____ Raw data

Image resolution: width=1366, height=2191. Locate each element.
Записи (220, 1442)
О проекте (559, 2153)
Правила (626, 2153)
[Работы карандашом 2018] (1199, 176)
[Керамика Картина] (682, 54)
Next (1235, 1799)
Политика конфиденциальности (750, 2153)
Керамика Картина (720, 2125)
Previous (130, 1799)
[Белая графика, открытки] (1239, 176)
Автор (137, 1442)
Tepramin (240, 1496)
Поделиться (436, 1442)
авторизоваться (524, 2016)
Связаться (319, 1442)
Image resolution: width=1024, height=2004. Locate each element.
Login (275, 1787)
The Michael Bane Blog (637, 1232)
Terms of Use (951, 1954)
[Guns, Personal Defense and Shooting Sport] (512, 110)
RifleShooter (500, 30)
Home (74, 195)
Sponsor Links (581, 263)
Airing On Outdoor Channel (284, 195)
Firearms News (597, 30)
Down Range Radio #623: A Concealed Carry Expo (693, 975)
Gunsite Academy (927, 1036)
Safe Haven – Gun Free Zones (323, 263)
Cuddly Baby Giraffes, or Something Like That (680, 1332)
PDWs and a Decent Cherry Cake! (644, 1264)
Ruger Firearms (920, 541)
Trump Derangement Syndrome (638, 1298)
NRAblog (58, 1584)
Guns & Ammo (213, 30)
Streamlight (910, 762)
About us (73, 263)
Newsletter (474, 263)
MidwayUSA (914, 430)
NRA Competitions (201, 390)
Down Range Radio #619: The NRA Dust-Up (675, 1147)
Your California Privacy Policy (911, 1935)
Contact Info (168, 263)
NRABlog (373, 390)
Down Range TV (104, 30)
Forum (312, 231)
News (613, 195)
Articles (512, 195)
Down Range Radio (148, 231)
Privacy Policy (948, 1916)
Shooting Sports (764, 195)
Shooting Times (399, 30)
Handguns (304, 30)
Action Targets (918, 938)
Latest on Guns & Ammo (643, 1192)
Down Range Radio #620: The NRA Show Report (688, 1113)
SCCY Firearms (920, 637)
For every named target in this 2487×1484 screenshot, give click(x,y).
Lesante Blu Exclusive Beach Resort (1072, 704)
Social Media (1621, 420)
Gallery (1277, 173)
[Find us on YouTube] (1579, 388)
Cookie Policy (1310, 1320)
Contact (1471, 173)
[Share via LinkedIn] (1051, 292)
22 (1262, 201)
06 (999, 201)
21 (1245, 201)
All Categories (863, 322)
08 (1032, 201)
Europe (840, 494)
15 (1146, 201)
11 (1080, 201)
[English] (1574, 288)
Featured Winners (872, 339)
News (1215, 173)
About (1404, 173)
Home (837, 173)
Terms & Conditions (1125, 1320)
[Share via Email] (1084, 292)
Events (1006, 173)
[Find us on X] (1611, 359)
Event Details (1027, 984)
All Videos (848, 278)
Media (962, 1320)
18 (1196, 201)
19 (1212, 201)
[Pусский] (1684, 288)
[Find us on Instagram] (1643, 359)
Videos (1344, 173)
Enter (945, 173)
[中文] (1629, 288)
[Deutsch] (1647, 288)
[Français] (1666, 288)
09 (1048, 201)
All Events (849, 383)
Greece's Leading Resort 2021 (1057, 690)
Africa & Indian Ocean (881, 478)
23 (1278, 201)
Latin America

________

What you should do
Give back the material above in full, exactly as it reads.

Problem solution
Image resolution: width=1366, height=2191. Locate each element.
Записи (220, 1442)
О проекте (559, 2153)
Правила (626, 2153)
[Работы карандашом 2018] (1199, 176)
[Керамика Картина] (682, 54)
Next (1235, 1799)
Политика конфиденциальности (750, 2153)
Керамика Картина (720, 2125)
Previous (130, 1799)
[Белая графика, открытки] (1239, 176)
Автор (137, 1442)
Tepramin (240, 1496)
Поделиться (436, 1442)
авторизоваться (524, 2016)
Связаться (319, 1442)
Image resolution: width=1024, height=2004. Locate each element.
Login (275, 1787)
The Michael Bane Blog (637, 1232)
Terms of Use (951, 1954)
[Guns, Personal Defense and Shooting Sport] (512, 110)
RifleShooter (500, 30)
Home (74, 195)
Sponsor Links (581, 263)
Airing On Outdoor Channel (284, 195)
Firearms News (597, 30)
Down Range Radio #623: A Concealed Carry Expo (693, 975)
Gunsite Academy (927, 1036)
Safe Haven – Gun Free Zones (323, 263)
Cuddly Baby Giraffes, or Something Like That (680, 1332)
PDWs and a Decent Cherry Cake! (644, 1264)
Ruger Firearms (920, 541)
Trump Derangement Syndrome (638, 1298)
NRAblog (58, 1584)
Guns & Ammo (213, 30)
Streamlight (910, 762)
About us (73, 263)
Newsletter (474, 263)
MidwayUSA (914, 430)
NRA Competitions (201, 390)
Down Range Radio #619: The NRA Dust-Up (675, 1147)
Your California Privacy Policy (911, 1935)
Contact Info (168, 263)
NRABlog (373, 390)
Down Range TV (104, 30)
Forum (312, 231)
News (613, 195)
Articles (512, 195)
Down Range Radio (148, 231)
Privacy Policy (948, 1916)
Shooting Sports (764, 195)
Shooting Times (399, 30)
Handguns (304, 30)
Action Targets (918, 938)
Latest on Guns & Ammo (643, 1192)
Down Range Radio #620: The NRA Show Report (688, 1113)
SCCY Firearms (920, 637)
For every named target in this 2487×1484 screenshot, give click(x,y).
Lesante Blu Exclusive Beach Resort (1072, 704)
Social Media (1621, 420)
Gallery (1277, 173)
[Find us on YouTube] (1579, 388)
Cookie Policy (1310, 1320)
Contact (1471, 173)
[Share via LinkedIn] (1051, 292)
22 (1262, 201)
06 (999, 201)
21 (1245, 201)
All Categories (863, 322)
08 (1032, 201)
Europe (840, 494)
15 (1146, 201)
11 (1080, 201)
[English] (1574, 288)
Featured Winners (872, 339)
News (1215, 173)
About (1404, 173)
Home (837, 173)
Terms & Conditions (1125, 1320)
[Share via Email] (1084, 292)
Events (1006, 173)
[Find us on X] (1611, 359)
Event Details (1027, 984)
All Videos (848, 278)
Media (962, 1320)
18 (1196, 201)
19 (1212, 201)
[Pусский] (1684, 288)
[Find us on Instagram] (1643, 359)
Videos (1344, 173)
Enter (945, 173)
[中文] (1629, 288)
[Deutsch] (1647, 288)
[Français] (1666, 288)
09 (1048, 201)
All Events (849, 383)
Greece's Leading Resort 2021 (1057, 690)
Africa & Indian Ocean (881, 478)
23 (1278, 201)
Latin America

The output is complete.